Interesting that earlier this week Barclays appointed one of its former advisers as its new finance director. Naguib Kheraj is leaving in the spring - ostensibly to the timing is to allow the new chap, Chris Lucas, to be clear of regulatory handcuffs that prevent him taking a senior management role at the bank before the 2006 results are signed off. Why?

Well, Lucas is currently employed by PricewaterhouseCoopers where he is UK Head of Financial Services and Global Head of Banking and Capital Markets - and was Global Relationship Partner for Barclays from 1999 to 2004. That prevents him moving across until a decent interval is deemed to have passed.

Two things. First, what's up with Kheraj? A high-flyer, one can only assume he'll pop up in a CEO role in the not-to-distant. There's certainly no suggestion he was lame in the role (anything but), although he has suggested that he was fed up with the FD role and all the red tape that accompanies it in a large quoted bank like Barclays. In a year-old interview with AccyAge he said: "I wouldn’t rule it out [going for a chief executive role], but I think it’s unlikely. It’s more likely I would do something more akin to what I’ve done in the past, which has been to go back to advising on transactions or working in private equity. I don’t have any firm views at the moment." I guess his views have firmed up a little in the past 12 months...

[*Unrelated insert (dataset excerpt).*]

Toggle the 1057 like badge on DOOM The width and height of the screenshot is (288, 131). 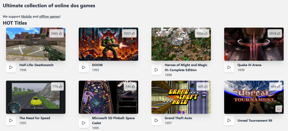click(x=129, y=33)
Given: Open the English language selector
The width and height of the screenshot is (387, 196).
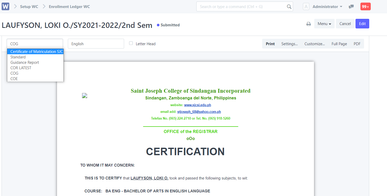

Second, how long has it been since a major FD post was filled by someone directly from a professional services firm? Of course it happens, but I think the idea that a modern CFO could handle the job without some experience of business has faded somewhat. Time was when a highly technically skilled accountant could just step into the FD seat. But without that broader sense of strategy, of how operations work, about communication, about politics... well, it's just much tougher these days to be an effective FD. Lucas obviously knows Barclays well. But will he make a great CFO?

and interestingly, of course, they've gone from a CFO who wasn't an accountant to one who has no business experience. Feast or famine...

27 September 2006

Ready for October 1?

The new age discrimination laws are coming into effect on October 1 - that's next week. You don't even want to think about how easy it's going to be to fall foul of them, and there are sure to be a whole raft of test cases after companies leave subtle references to age in job ads, hand people a golden carriage clock on their 65th birthday (and then clear their desks), or tweak their benefits packages according to their decrepitude.

Ach, most of this kind of legislation is poorly drafted, over-fussy and fails to protect those most in need. But... smart companies do know that with age comes wisdom and experience, which are hugely valuable commodities. Just take a look at Anite Group, where FC Neil Bass is facing a taxing time in the absence of FD Christopher Humphrey, who's been out of action since earlier this month with health problems. He's set to be off for a few weeks yet, so Anite has brought in Geoff Bicknell, a seasoned FD with bags of experience in the IT services sector, to act as interim.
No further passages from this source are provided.